Satu halaman situs membuat saya kalut, kemarin. Halaman tersebut menampilkan sejumlah foto jepretan pewarta foto media internasional yang merekam kegiatan prostitusi (ada kata lain enggak sih? Saya enggak sanggup nulisnya). Lihat fotonya di sini
Di sebuah kota miskin di Kandapara, Bangladesh. Perempuan-perempuan yang kalau berdasarkan hukum perkawinan Indonesia belum boleh menikah ini sudah paham bagaimana bersolek untuk menarik perhatian mereka yang sedang birahi tinggi.
Berdasarkan penjelasan foto, mereka baru berusia 14, 15, 16, dan 17. Masih hijau. Tapi jangan salah meskipun nampak seperti baru beberapa bulan mendapatkan menstruasi pertamanya, dalam sehari remaja-remaja itu bisa melayani 15-20 pria. (Oh...saya butuh oksigen tambahan!). Dengan intensitas hubungan semacam itu, wajar kalau mereka bisa bobol hamil. Si usia 16 ternyata sudah punya anak berumur 4 (gilaaaa...berarti dia hamil sekitar umur 11. Tuhan!). Di foto lain, ternyata si umur 17 membawa anaknya yang baru berusia 1 ke dalam bilik tempat dia bekerja sehari-hari (pingsan).
Dari satu kali memberikan pelayanan, perempuan-perempuan ini menerima bayaran sebesar 50 taka atau setara 0,6 seb USD atau sekitar 5.400 IDR. Kenapa murah? karena penjajanya bukan satu dua orang tapi ratusan jadi saja harganya sedemikian rendah. Demi mampu bersaing, mereka harus minum obat-obatan yang biasanya digunakan untuk menggemukan hewan. Katanya, dengan obat itu badan mereka akan lebih berisi sehingga bentuk tubuhnya pun semakin berbentuk dan semakin mudah menarik perhatian para pria. baca deh laporan Reuters di sini.

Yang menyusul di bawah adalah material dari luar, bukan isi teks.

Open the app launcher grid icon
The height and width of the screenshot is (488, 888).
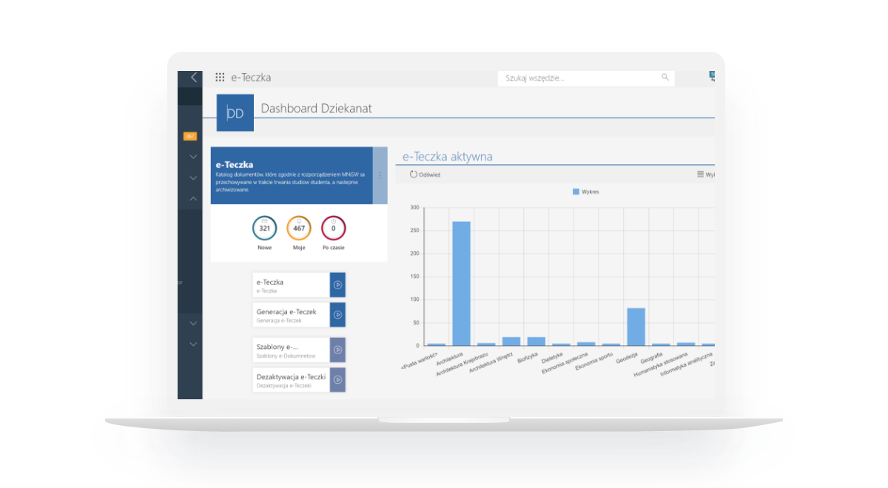click(x=220, y=78)
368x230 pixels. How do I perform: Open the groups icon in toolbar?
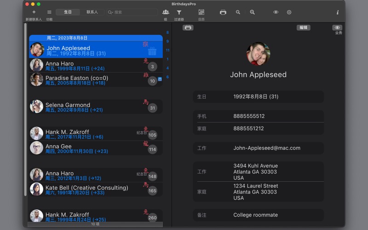pyautogui.click(x=165, y=12)
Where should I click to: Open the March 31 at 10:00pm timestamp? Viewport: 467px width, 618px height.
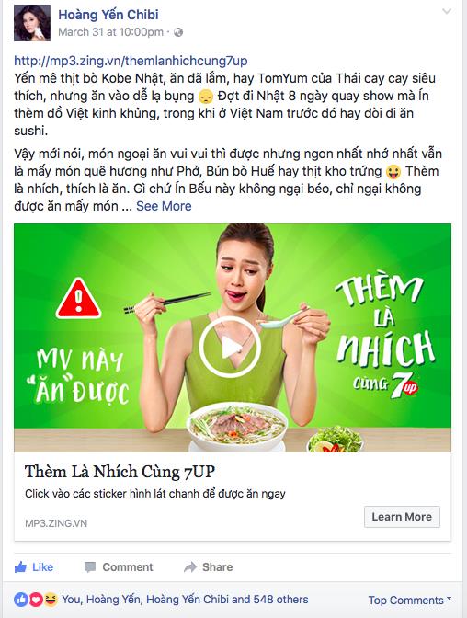click(x=110, y=32)
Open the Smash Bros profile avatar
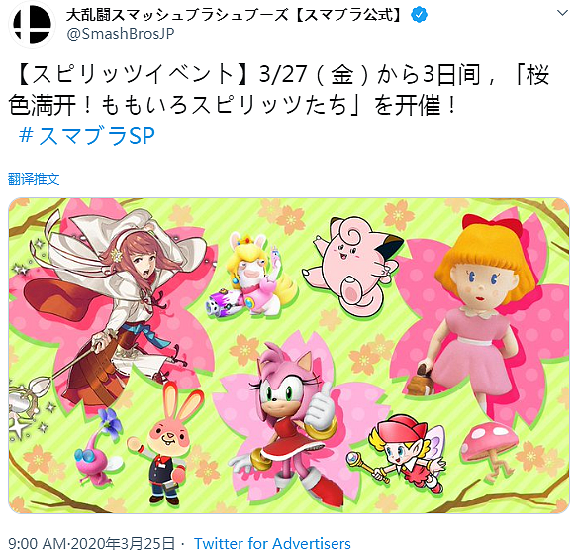577x556 pixels. pyautogui.click(x=32, y=24)
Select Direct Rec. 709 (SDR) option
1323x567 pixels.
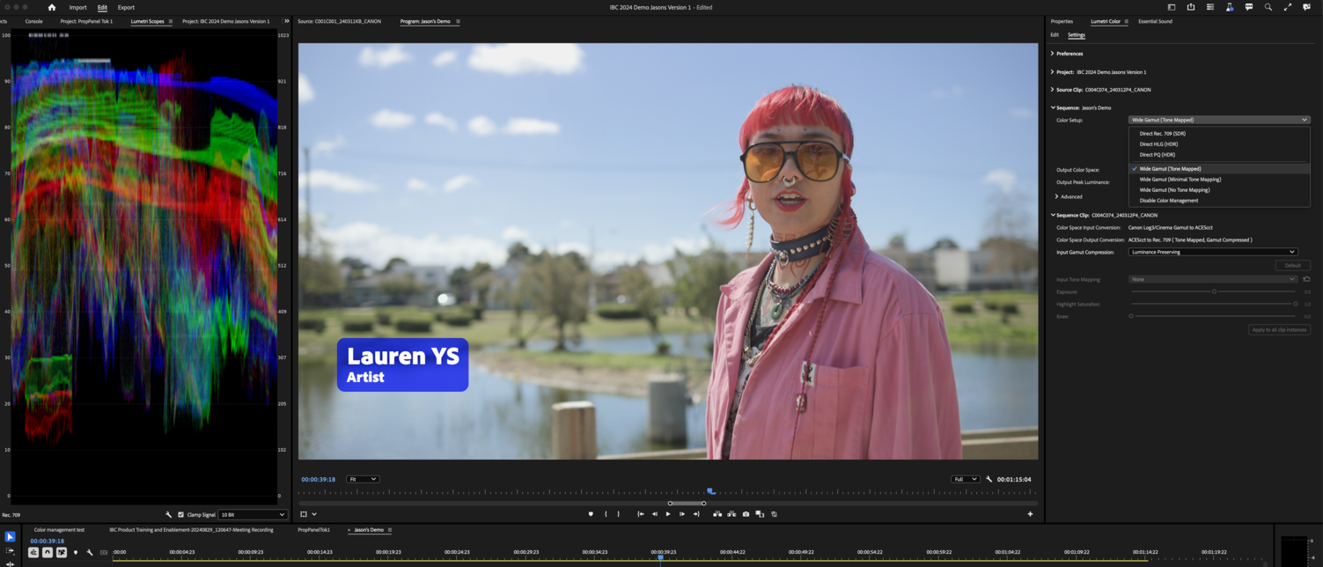[1162, 133]
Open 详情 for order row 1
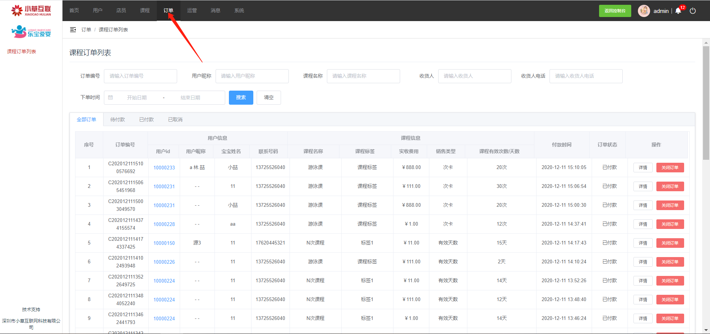 click(643, 168)
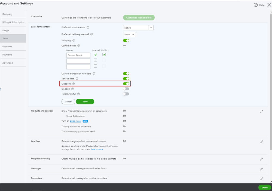Edit Late fees section pencil icon
272x191 pixels.
[x=261, y=142]
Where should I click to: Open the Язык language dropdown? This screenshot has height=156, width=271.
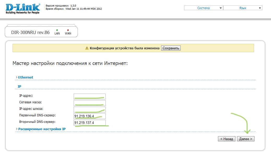[x=243, y=8]
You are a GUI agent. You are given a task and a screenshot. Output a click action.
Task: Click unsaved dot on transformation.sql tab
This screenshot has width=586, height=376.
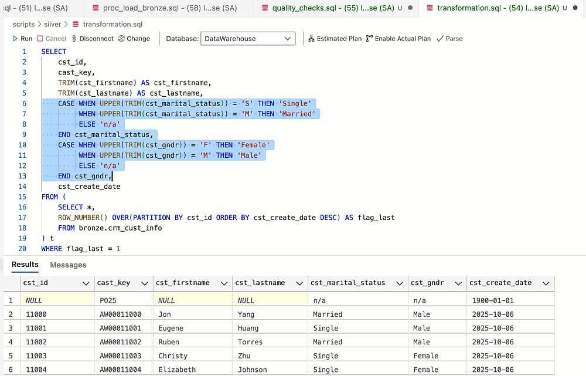[x=575, y=8]
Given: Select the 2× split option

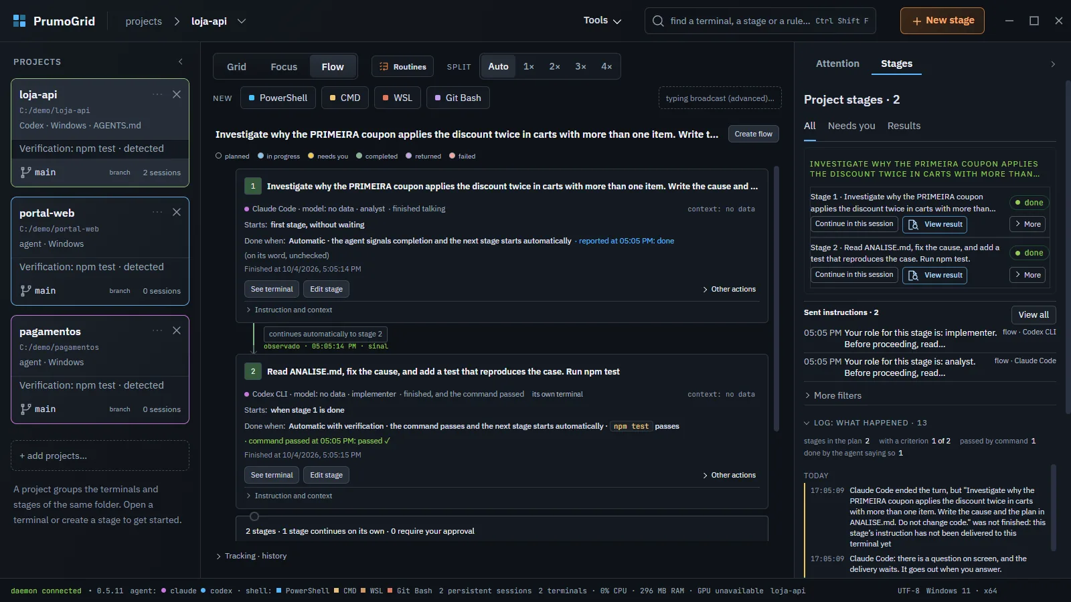Looking at the screenshot, I should pos(554,66).
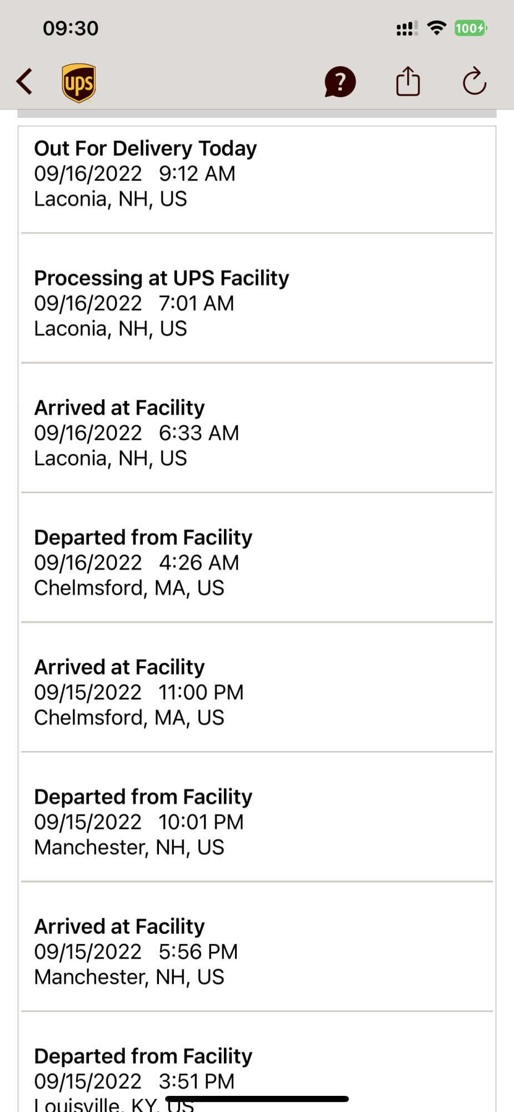
Task: Tap Laconia, NH, US under Out For Delivery
Action: (111, 199)
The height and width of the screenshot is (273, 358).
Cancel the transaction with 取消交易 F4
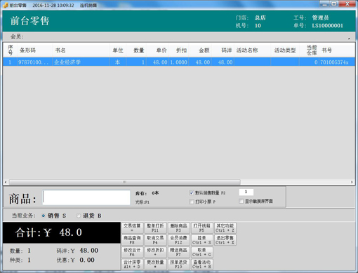click(x=155, y=240)
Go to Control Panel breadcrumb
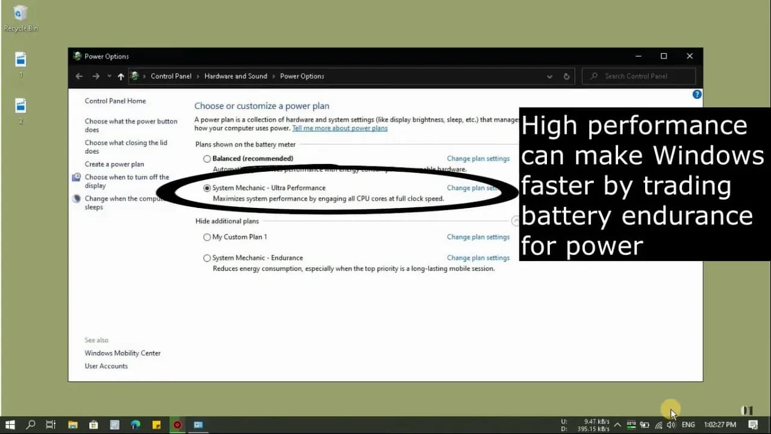The width and height of the screenshot is (771, 434). point(171,77)
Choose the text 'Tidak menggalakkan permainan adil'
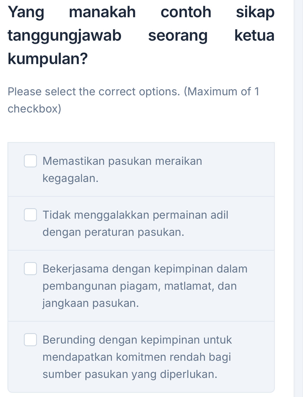 click(136, 215)
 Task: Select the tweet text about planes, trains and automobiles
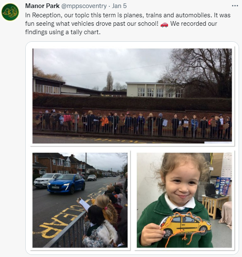coord(128,24)
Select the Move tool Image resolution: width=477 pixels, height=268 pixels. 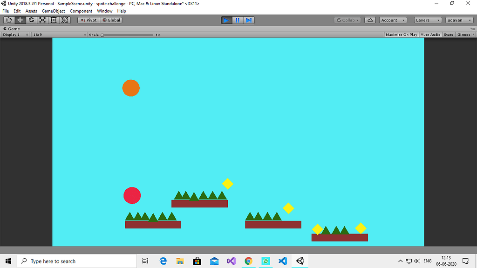pos(20,20)
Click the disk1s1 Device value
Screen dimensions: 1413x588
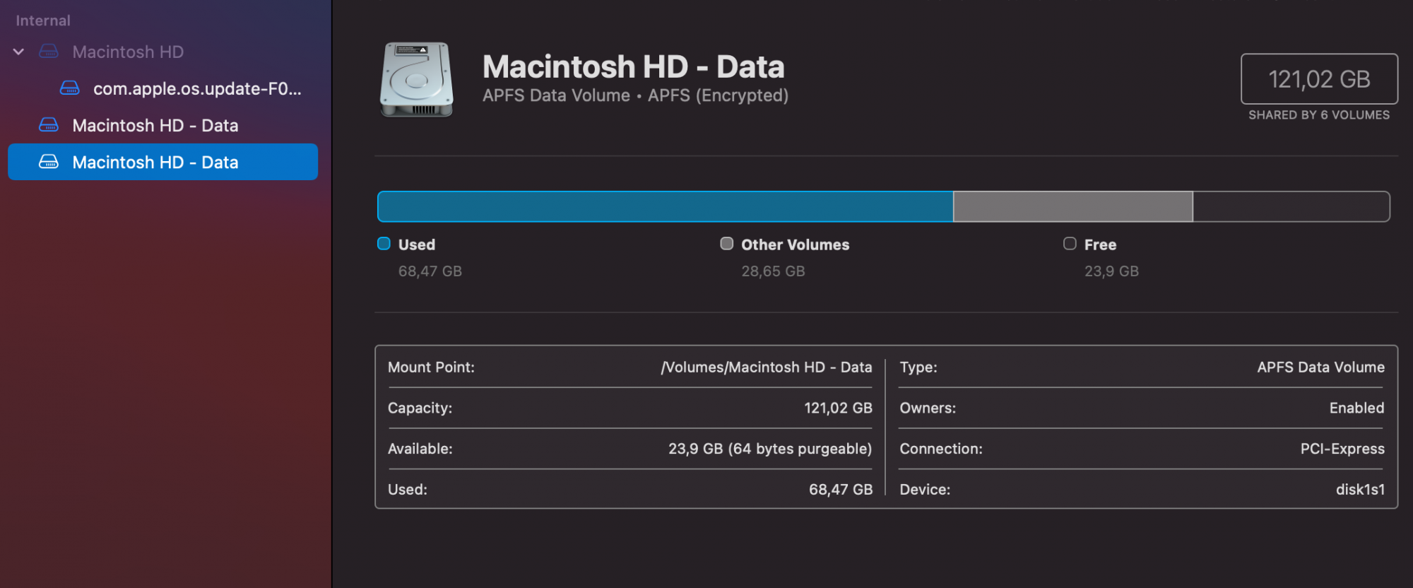pos(1360,490)
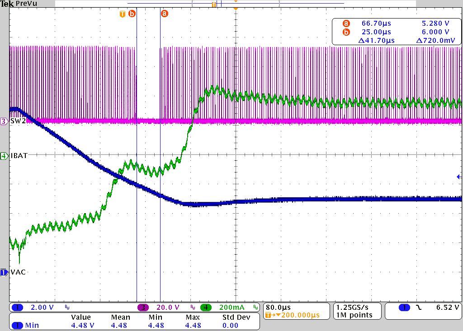Open the 6.52 V trigger level readout
Image resolution: width=463 pixels, height=331 pixels.
447,308
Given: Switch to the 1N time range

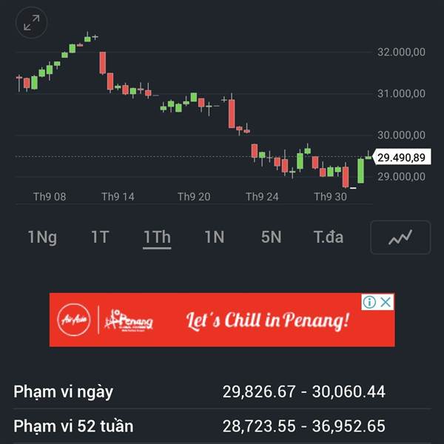Looking at the screenshot, I should [x=214, y=238].
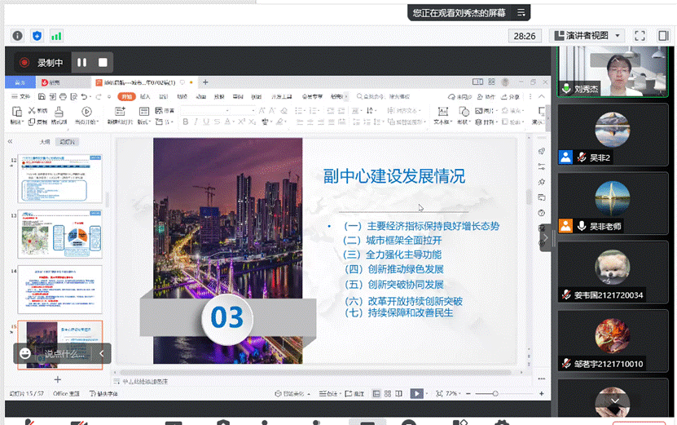Viewport: 677px width, 425px height.
Task: Open a new tab in WPS title bar
Action: (205, 82)
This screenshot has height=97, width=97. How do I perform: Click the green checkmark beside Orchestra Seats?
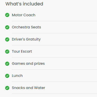pyautogui.click(x=7, y=27)
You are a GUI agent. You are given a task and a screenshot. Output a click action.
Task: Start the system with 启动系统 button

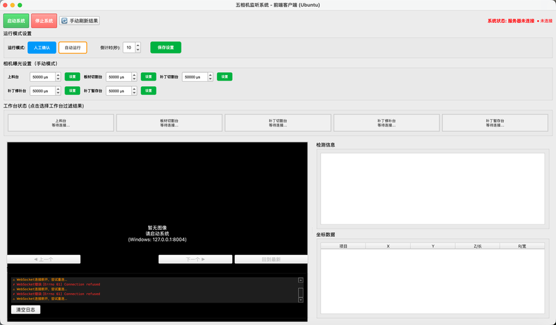tap(16, 21)
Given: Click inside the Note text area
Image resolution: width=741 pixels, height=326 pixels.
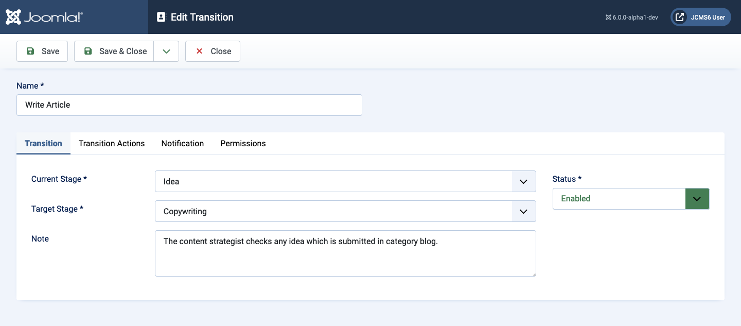Looking at the screenshot, I should click(345, 258).
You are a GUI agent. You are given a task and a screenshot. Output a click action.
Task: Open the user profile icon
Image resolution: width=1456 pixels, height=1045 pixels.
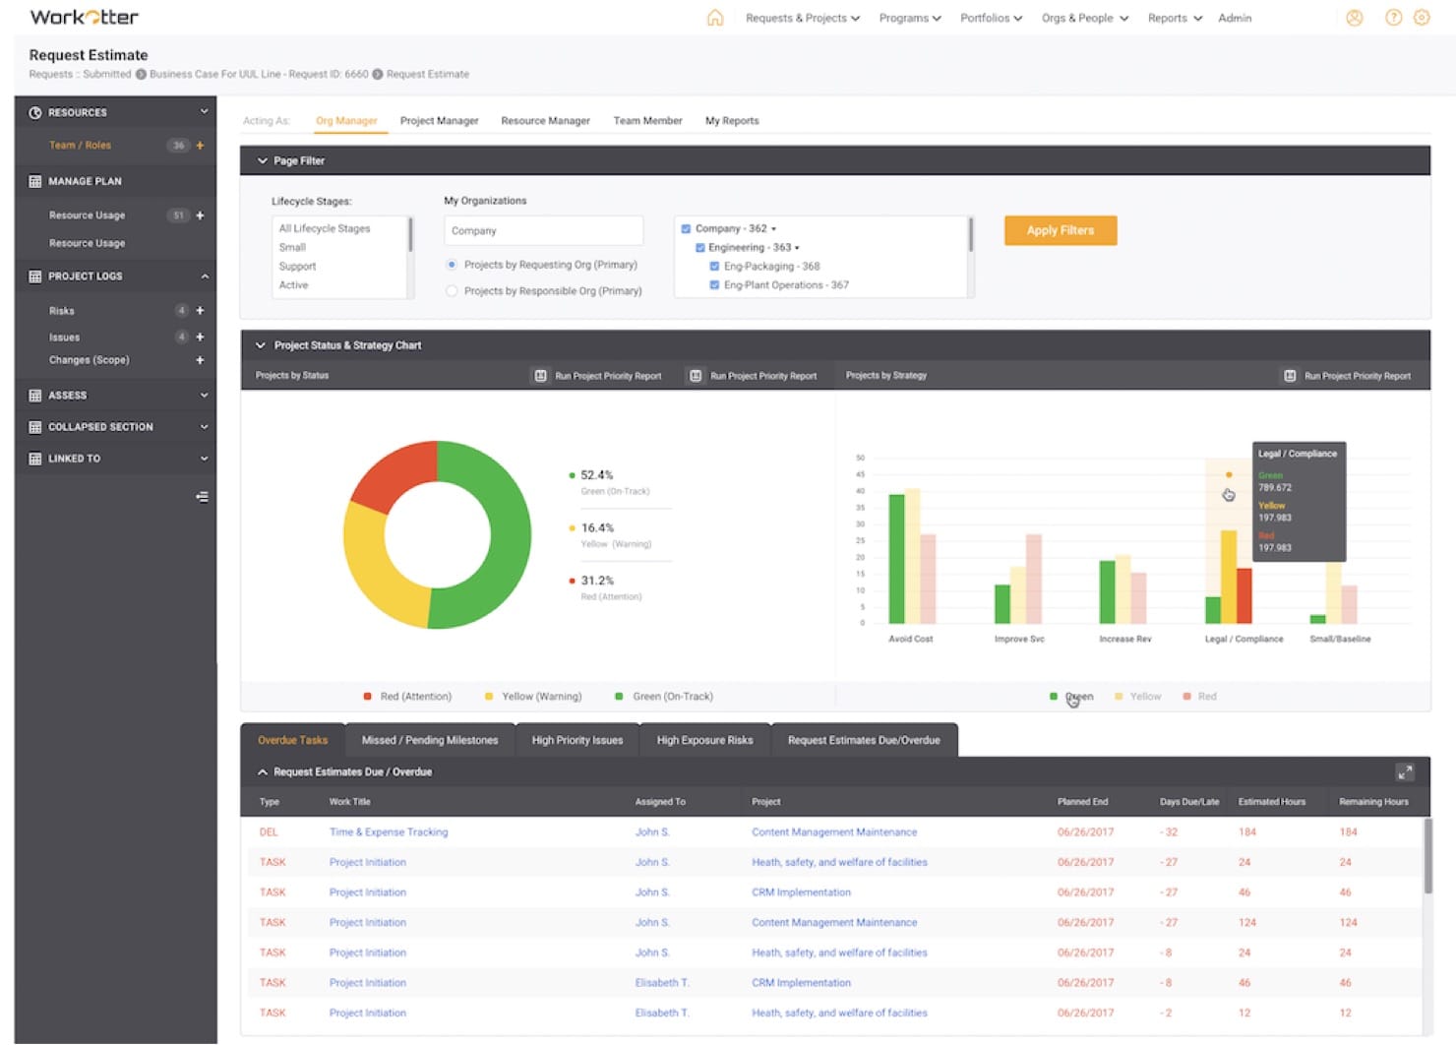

Saya sih belum bikin keputusan untuk masalah prostitusi, bukan hanya kasus di Kandapara. Saya sempat mau mencacimaki mereka yang mau bekerja di bidang ini. Tetapi, saya pernah baca ada seorang ibu yang membiayai anaknya sampai perguruan tinggi karena pekerjaan ini. Benci, sih, sama mereka yang menjadikan susahnya mencari uang sebagai pembelaan untuk melakukan hal yang tidak wajar ini, tapi ini seorang ibu, saya belum berani caci-maki takut kualat.
Sempat ingin menyalahkan kemiskinan yang menjerat orang-orang itu sampai harus masuk ke dalam dunia prostitusi. Mereka yang masuk dalam tulisan Reuters ini sih memang mengaku kalau dirinya banyak utang jadi mau tak mau harus rela membuka kakinya lebar-lebar. Tapi, pertanyaannya apa itu cuma satu-satunya jalan? sepertinya tidak.
Saya, sih, cuma berharap kalau kita-kita ini bisa menahan birahi. Bukan perkara mudah memang, tapi setidaknya kalau kita bisa tahan nafsu itu kita bisa ikut bantu mengurangi praktik-praktik yang merendahkan harga diri manusia itu. Prinsip yang selalu saya pegang adalah, tidak akan membayar untuk "pleasure" yang ingin saya dapatkan. Bagi saya birahi itu sakral, yah, lakukanlah dengan pasangan masing-masing. Kalau memang tidak bisa juga, cari orang yang juga sedang high dan juga sama-sama butuh. For me, we can not value sex with money, not even millions penny!